Saved entries:
..............................

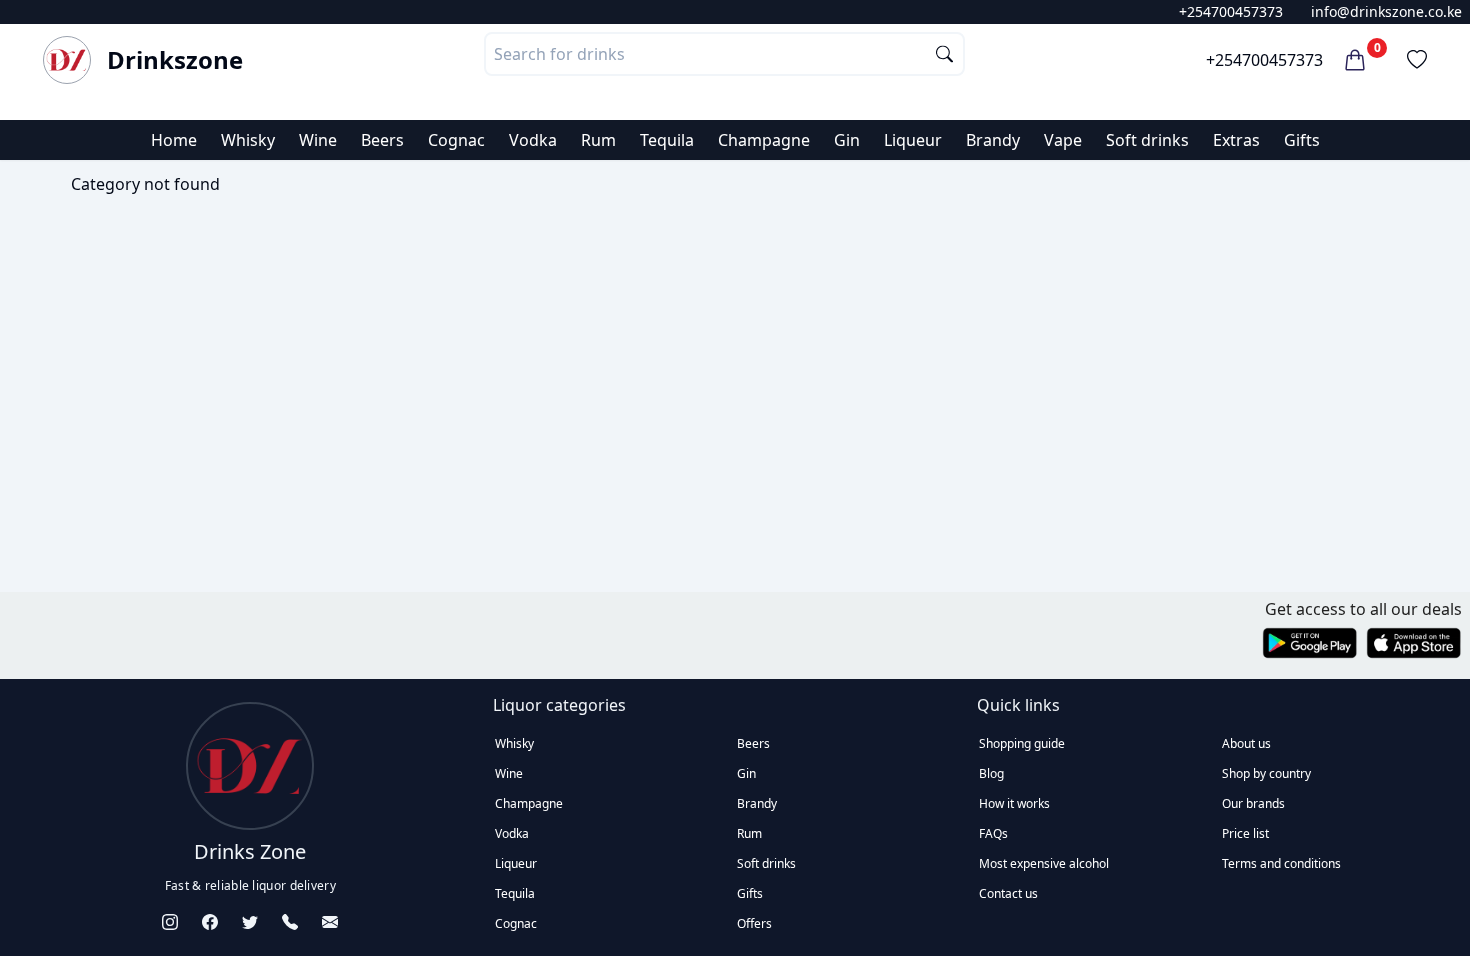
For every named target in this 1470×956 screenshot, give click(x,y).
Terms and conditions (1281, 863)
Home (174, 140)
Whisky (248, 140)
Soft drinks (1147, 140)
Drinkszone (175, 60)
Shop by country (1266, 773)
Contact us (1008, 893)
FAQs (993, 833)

..............................

Above are the records; copy every one of them exactly and omit the images.

The answer »
For every named target in this 1470×956 screenshot, give click(x,y).
Terms and conditions (1281, 863)
Home (174, 140)
Whisky (248, 140)
Soft drinks (1147, 140)
Drinkszone (175, 60)
Shop by country (1266, 773)
Contact us (1008, 893)
FAQs (993, 833)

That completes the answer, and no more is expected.